特筆すべきはタイトルの秀逸さ。それぞれの物語に共通するテーマを見事に言い当てている。
私は田舎の中学から都会(と言ってもちょっと大きい近郊の地方都市だけど)の高校に進学したのだけど、進学が決まった時の全てのめんどくさいしがらみから解放されたような爽快感を思い出した。
十代のこれからなんでもできる!と言うようなテンションの高さもあり、アラフォーアラサーのくたびれた物悲しさもあり。くすぶっている人達を描いているのに意地悪な感じがしない。かといって優しく励ますというのでもない。「ま、なるようになるでしょ」的な不思議なフラットさのある目線。
各短編に共通して登場する椎名という男の子は、「桐島、部活やめるってよ」の桐島のイメージと重なる。

桐島、部活やめるってよ (集英社文庫)

桐島、部活やめるってよ (集英社文庫)

昔椎名に心惹かれた女の子達は、彼にかつての輝きがないことはわかりつつ、彼にとっての特別になりたい、という思いを失わない。

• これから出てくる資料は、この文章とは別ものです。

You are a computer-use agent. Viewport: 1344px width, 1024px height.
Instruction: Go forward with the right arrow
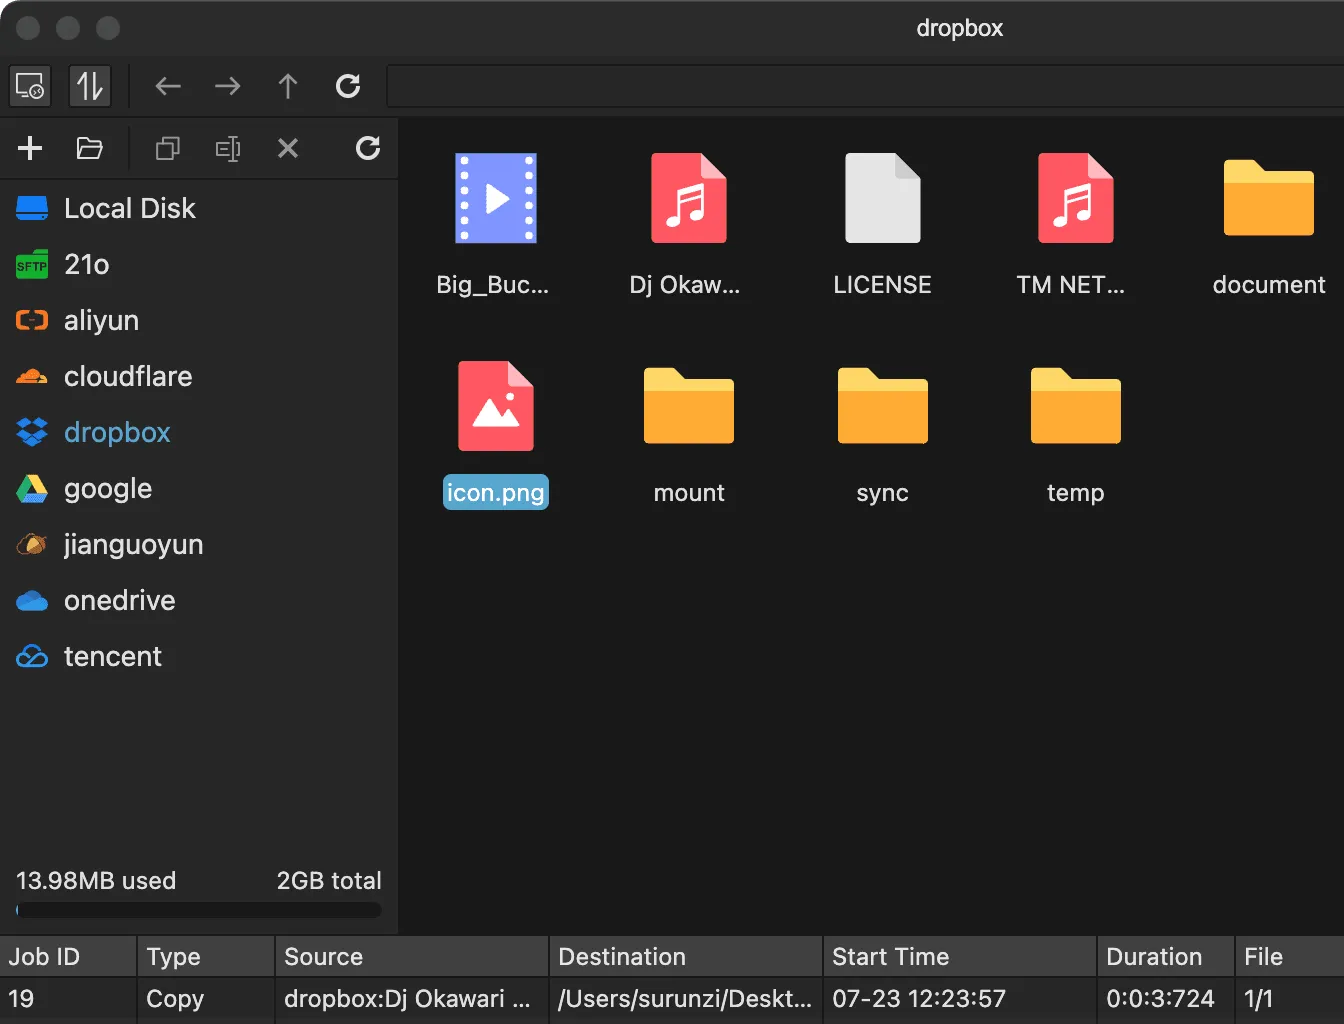pyautogui.click(x=228, y=86)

中学高校の鮮烈な記憶って、そういう力を持っているのかもしれない。
桐島も高校を卒業して大人になったら、その頃の絶対的な輝きみたいなものは失われて、そんな彼を見て周りはちょっぴり失望しつつ、でも、彼とのつながりは失いたくなくて、いつまでも「あの時は急に部活やめるからびっくりしたよー」なんて思い出話に興じたくなるような存在になって行くのかもしれない。

読後感がいいのは各短編の配置順によるものもありそう。逆だったら全然違うことになっていた気がする。